▶ **Task prompt**: What lines in the listing include "agent"? Return a copy of each.

--- Data extract ---

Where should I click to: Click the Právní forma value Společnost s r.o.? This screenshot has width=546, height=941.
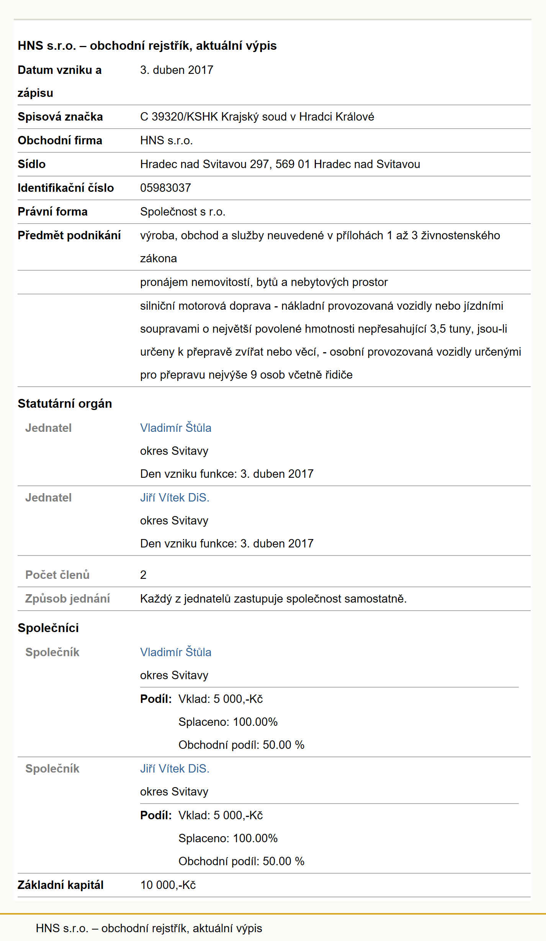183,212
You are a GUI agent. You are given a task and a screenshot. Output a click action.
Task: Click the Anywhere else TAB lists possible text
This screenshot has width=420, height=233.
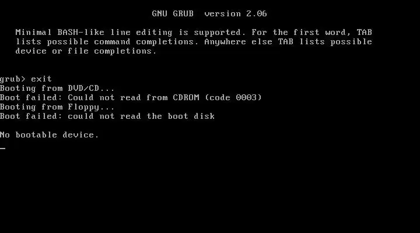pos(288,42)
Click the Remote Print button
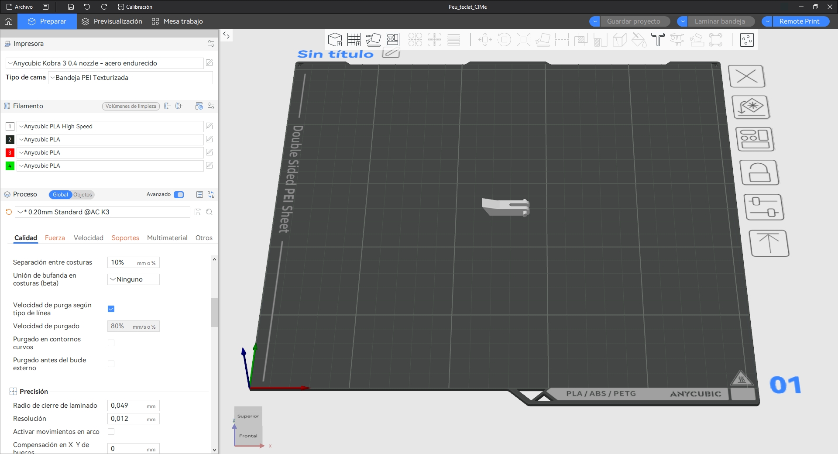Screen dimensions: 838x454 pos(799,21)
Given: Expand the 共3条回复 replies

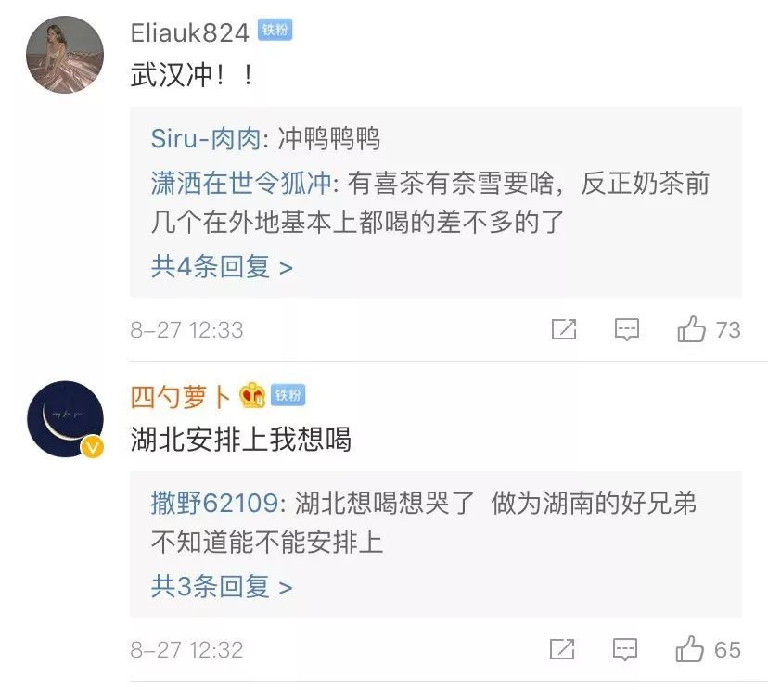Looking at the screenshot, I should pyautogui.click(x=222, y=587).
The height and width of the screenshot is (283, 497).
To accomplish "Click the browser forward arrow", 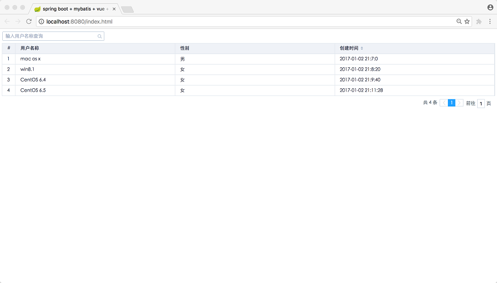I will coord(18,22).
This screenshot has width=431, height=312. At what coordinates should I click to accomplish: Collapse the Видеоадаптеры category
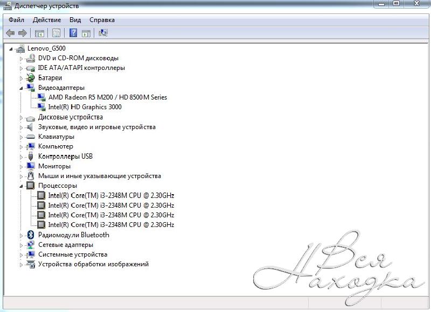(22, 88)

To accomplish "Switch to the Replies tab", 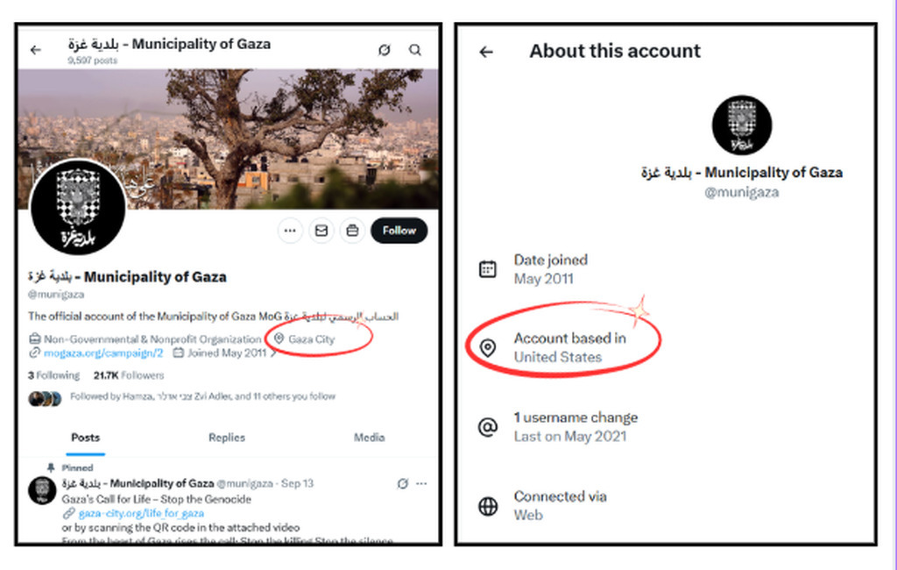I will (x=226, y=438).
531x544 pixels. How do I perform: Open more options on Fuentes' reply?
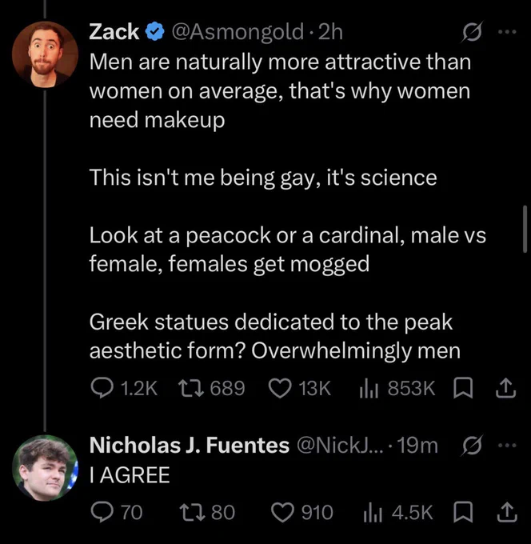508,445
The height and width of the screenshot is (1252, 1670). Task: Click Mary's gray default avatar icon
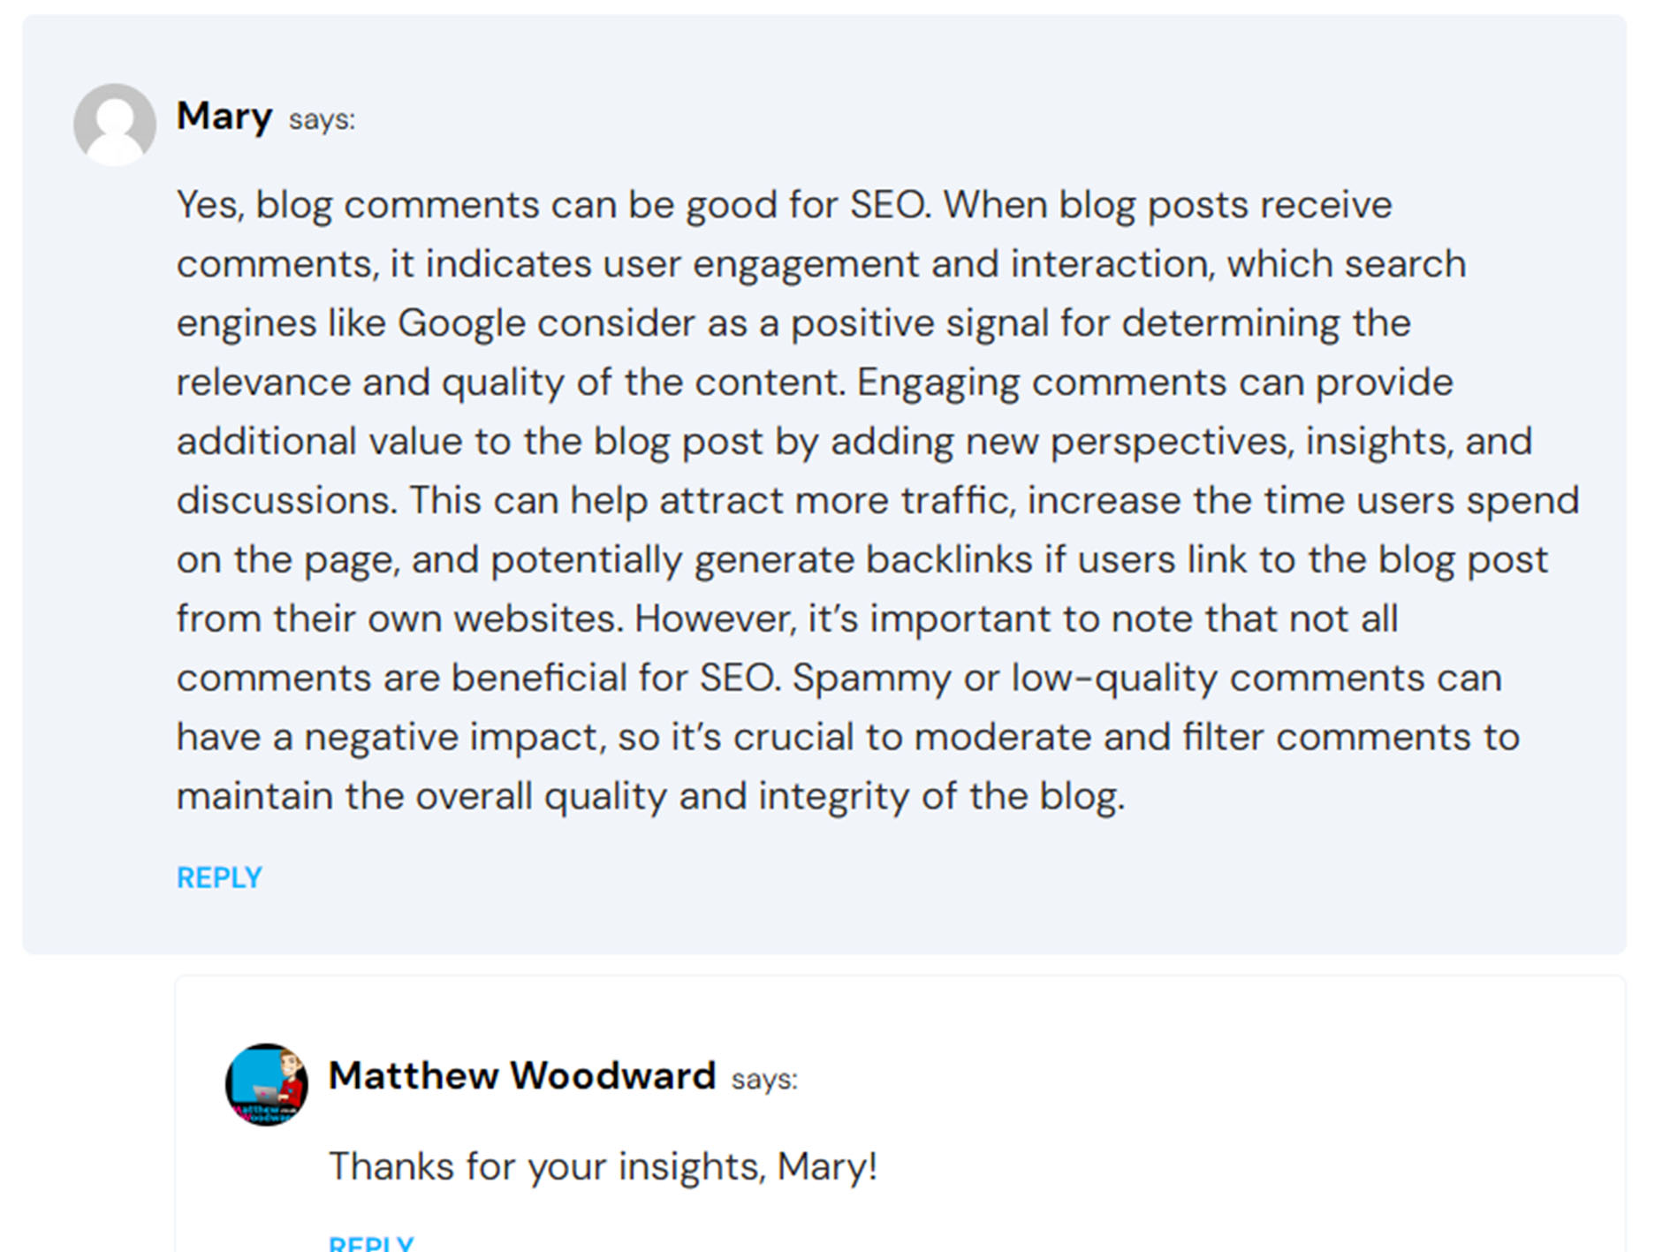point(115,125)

---
--- Data extract ---

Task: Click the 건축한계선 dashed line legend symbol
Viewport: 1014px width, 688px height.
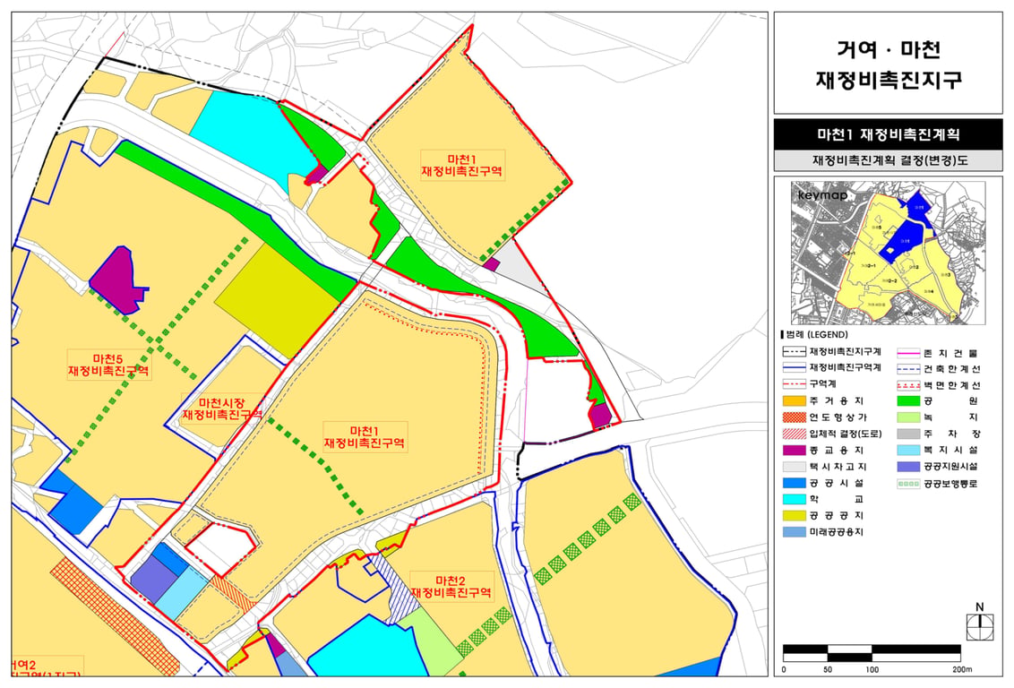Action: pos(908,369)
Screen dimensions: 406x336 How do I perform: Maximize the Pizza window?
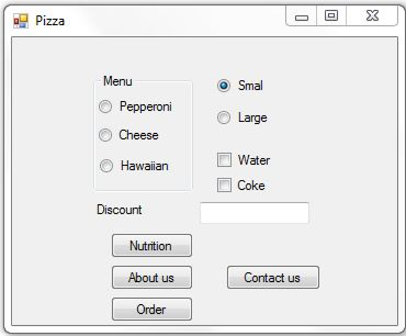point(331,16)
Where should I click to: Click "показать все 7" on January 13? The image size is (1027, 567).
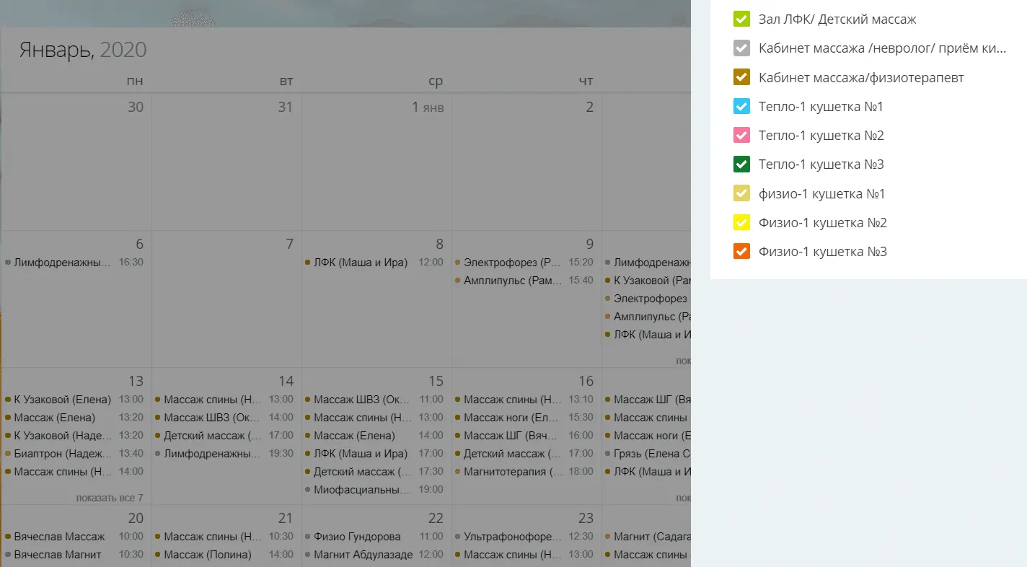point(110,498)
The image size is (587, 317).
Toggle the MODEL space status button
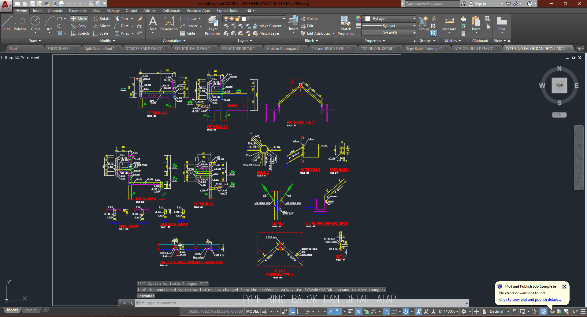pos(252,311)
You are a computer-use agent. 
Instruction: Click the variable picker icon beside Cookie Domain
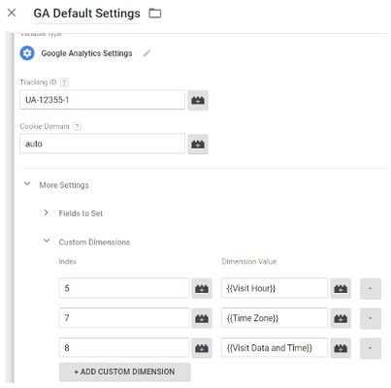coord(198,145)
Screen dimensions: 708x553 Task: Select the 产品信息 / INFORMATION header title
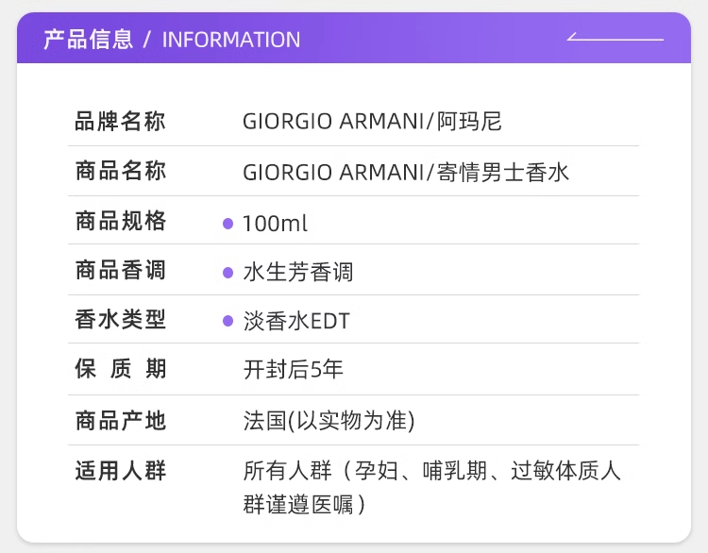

---

▶ **Answer to this exercise**:
You are a GUI agent. You are given a task and a screenshot. Output a click action.
You are a computer-use agent. 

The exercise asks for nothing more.